== Teks Tersedia

Ini Penyebab Puting Beliung di Sebatik Timur

NUNUKAN – Pusaran angin puting beliung yang melanda dua desa di Sebatik Timur, pada Sabtu (2/11/2019), sekira pukul 14.30 WITA, memang meninggalkan kerusakan cukup para bagi rumah warga dan sekolah.

Namun berdasarkan analisis yang dikeluarkan oleh Badan Meteorologi Klimatologi dan Geofisika (BMKG) Kabupaten Nunukan pada Minggu (3/11/2019), menyimpulkan secara analisis global serta faktor lokal, puting beliung disertai dengan hujan di wilayah Nunukan (Sebatik Timur) dipengaruhi oleh peralihan fase udara basah ke udara kering.

Forecastes BMKG Nunukan, Taufik dalam keterangan tertulisnya menyatakan pergerakan matahari yang berada dibelahan bumi selatan dimana hampir sebagian wilayah indonesia memasuki peralihan musim, MJO yang berada Kuadran 5 (Maritime Continent).

====

• [Ketentuan Tugas]
Tentukan apakah setiap pernyataan berikut sesuai dengan berita puting beliung di Sebatik Timur di atas. Jawab ya atau tidak, lalu kutip kata-kata penentunya dari berita itu tanpa diubah.
1. Puting beliung melanda Sebatik Timur pada Sabtu (2/11/2019) sekira pukul 14.30 WITA.
2. Analisis BMKG Kabupaten Nunukan dikeluarkan pada hari yang sama dengan kejadian puting beliung.
3. BMKG menyimpulkan bahwa puting beliung dipengaruhi oleh peralihan fase udara basah ke udara kering.

== Data Tersedia

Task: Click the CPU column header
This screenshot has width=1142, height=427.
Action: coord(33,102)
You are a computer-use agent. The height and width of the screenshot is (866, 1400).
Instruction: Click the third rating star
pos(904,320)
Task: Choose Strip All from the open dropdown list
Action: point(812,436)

====

• [Jawaban Lengkap]
1. Ya: "pada Sabtu (2/11/2019), sekira pukul 14.30 WITA"
2. Tidak: "pada Minggu (3/11/2019)"
3. Ya: "dipengaruhi oleh peralihan fase udara basah ke udara kering"